Materialized Views¶

A Materialized View is the continuous, streaming result of a Pipe saved as a new Data Source. As new data is ingested into the origin Data Source, the transformed results from the Pipe are continually inserted in the new Materialized View, which you can query as any other Data Source. Tinybird represents Materialized Views using the icon.

Preprocessing data at ingest time reduces latency and cost-per-query, and can significantly improve the performance of your API Endpoints. For example, you can transform the data through SQL queries, using calculations such as counts, sums, averages, or arrays, or transformations like string manipulations or joins. The resulting Materialized View acts as a Data Source you can query or publish.

Typical use cases of Materialized Views include:

Aggregating, sorting, or filtering data at ingest time.
Improving the speed of a query that's taking too much time to run.
Simplifying query development by automating common filters and aggregations.
Reducing the amount of data processed by a single query.
Changing an existing schema for a different use case.

You can create a new Materialized View and populate it with all existing data without any cost. On-going incremental writes to Materialized Views count towards your Tinybird usage.

Create Materialized Views¶

To create a Materialized View using the Tinybird UI, follow these steps:

Write your Pipe using as many nodes as needed.
Select the downward arrow (▽) next to Create API Endpoint and select Create Materialized View.
Select the node you want to use as output.
Edit the name of the destination Data Source.
Adjust the Engine Type, Sorting Keys, and so on.

For a detailed example, see Example of Materialized View.

Error messages¶

With any Materialized View, Tinybird runs a speed simulation to ensure that the Materialized View won't produce any lag.

If you're getting an error in Tinybird that your query isn't compatible with real-time ingestion, review your Materialized View query setup.

Review the 5 rules for faster queries and keep the following principles in mind:

Avoid doing huge joins without filtering.
Use GROUP BY before filtering.
Remember that array JOINs are slow.
Filter the right side of JOINs to speed up Materialized Views.

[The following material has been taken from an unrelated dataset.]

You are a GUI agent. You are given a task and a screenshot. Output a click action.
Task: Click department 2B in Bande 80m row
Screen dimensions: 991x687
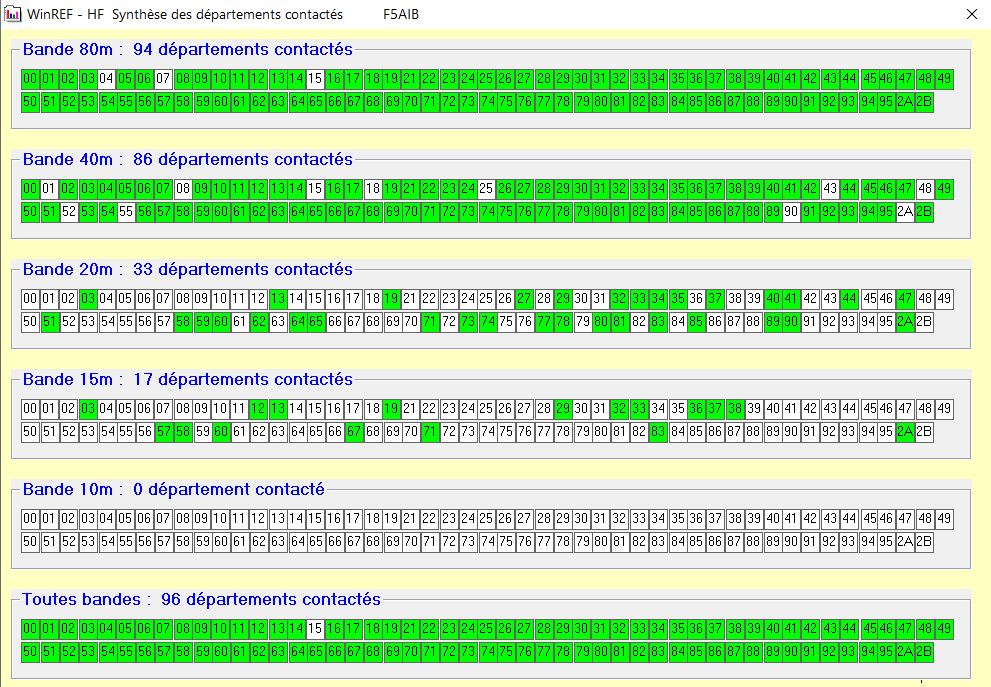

If you're batching, especially when ingesting from Kinesis, consider decreasing the amount of data you batch.

Create Materialized Views (CLI)¶

Consider an origin data source, for example my_origin.datasource, like the following:

Origin data source


SCHEMA >
    `id` Int16,
    `local_date` Date,
    `name` String,
    `count` Int64

You might want to create an optimized version of the Data Source that preaggregates count for each ID. To do this, create a new Data Source that uses a SimpleAggregateFunction as a Materialized View.

First, define the destination data source, for example my_destination.datasource:

Destination data source

SCHEMA >
    `id` Int16,
    `local_date` Date,
    `name` String,
    `total_count` SimpleAggregateFunction(sum, UInt64)

ENGINE "AggregatingMergeTree"
ENGINE_PARTITION_KEY "toYYYYMM(local_date)"
ENGINE_SORTING_KEY "local_date,id"

Write a transformation Pipe, for example my_transformation.pipe:

Transformation Pipe

NODE transformation_node

SQL >
    SELECT
        id,
        local_date,
        name,
        sum(count) as total_count
    FROM
        my_origin
    GROUP BY
        id,
        local_date,
        name

TYPE materialized
DATASOURCE my_destination

Once you have the origin and destination Data Sources defined and the transformation Pipe, you can push them:

Push the Materialized Views

tb push my_origin.datasource
tb push my_destination.datasource
tb push my_transformation.pipe --populate

Any time you ingest data into my_origin, the data in my_destination is automatically updated.

The order of columns in your transformation pipe's SELECT statement doesn't need to match the order defined in the destination data source schema. Tinybird maps columns by name, not by position. As long as the column names and data types are compatible, the materialization will work correctly.

For a detailed example, see Example of Materialized View (CLI).

Guided process using tb materialize¶

Alternatively, you can use the tb materialize command to generate the target .datasource file needed to push a new Materialized View.

The goal of the command is to guide you through all the needed steps to create a Materialized View.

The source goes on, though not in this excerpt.